Compagnon, enfant symbolique ou miroir de nos émotions, le chien « postmoderne » incarne l’évolution du lien entre les humains et le vivant.
Sujet de droits, reconnu légalement comme un être sensible doté de besoins propres et comme un individu voire une personne, notre chien de compagnie contemporain bénéficie de la promotion plus large par l’éthologie, la génétique et les neurosciences des spécificités de la cognition animale.

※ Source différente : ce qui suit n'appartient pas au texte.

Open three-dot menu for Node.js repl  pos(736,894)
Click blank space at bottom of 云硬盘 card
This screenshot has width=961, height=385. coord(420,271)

L’ouvrage de Jessica Serra, Le monde secret du chien, rend bien compte de ces évolutions scientifiques. Éthologue, autrice de livres d’interface sur le comportement des chiens et des chats et directrice de collection chez Humen Sciences, elle porte ici à la connaissance du grand public un vaste ensemble d’études scientifiques qui mettent en lumière la relation très particulière qui unit Canis lupus familiaris à Homo sapiens.
De son côté, Mylène Bertaux, journaliste et propriétaire de Toutoute, une bouledogue française de deux ans, mène dans son livre éponyme une enquête sur ce qu’elle décrit comme un phénomène mondial : la diffusion d’un mode de relation très particulier au chien de compagnie. On y rencontre des comportements contradictoires d’anthropomorphisation, de prise en compte des besoins propres et de normalisation des comportements humains et canins, qui donnent naissance à une culture partagée par-delà les frontières.
Enfin, Hélène Gateau, vétérinaire et chroniqueuse, mène, comme l’indique très clairement le titre de son livre, « Pourquoi j’ai choisi d’avoir un chien ? (et pas un enfant) », un travail réflexif sur sa décision d’affronter le jugement social en devenant ce qu’on appelle de plus en plus communément une pet parent, plus exactement, la dog mum de Colonel, son border terrier de trois ans.
Attachements et humanisation : le chien nouvel objet ou nouvel enfant ?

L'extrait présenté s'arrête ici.